[[ Entries provided open ]]

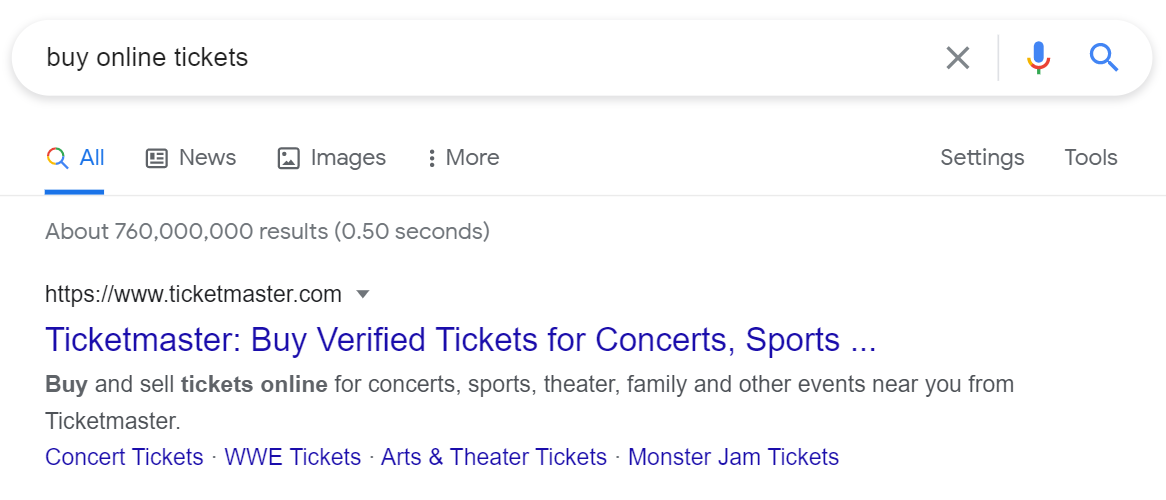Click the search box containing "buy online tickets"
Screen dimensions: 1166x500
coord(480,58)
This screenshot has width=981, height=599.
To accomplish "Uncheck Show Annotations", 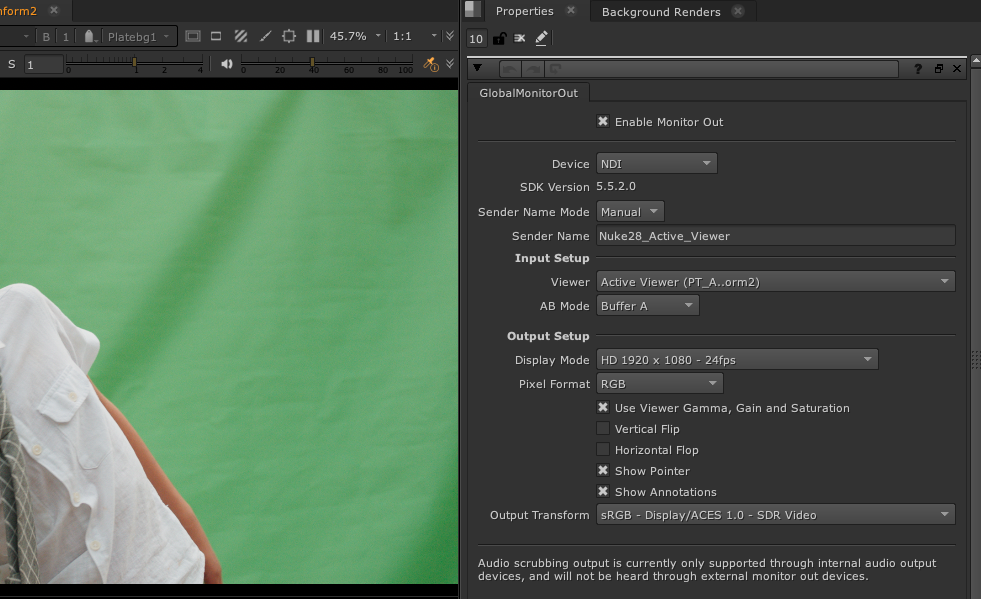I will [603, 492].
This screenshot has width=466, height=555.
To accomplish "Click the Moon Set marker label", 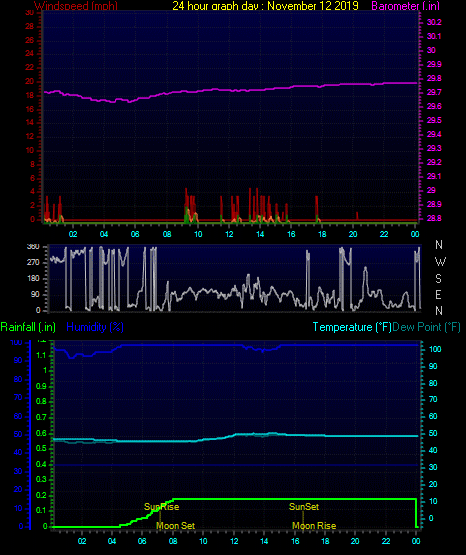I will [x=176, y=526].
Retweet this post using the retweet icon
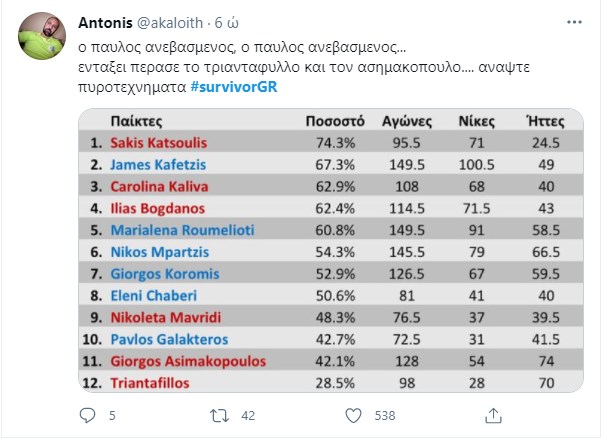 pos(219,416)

[[ Entries provided closed ]]

Copy out each line of the data that has the word "width" in it.

This screenshot has width=981, height=599.
This screenshot has width=466, height=555.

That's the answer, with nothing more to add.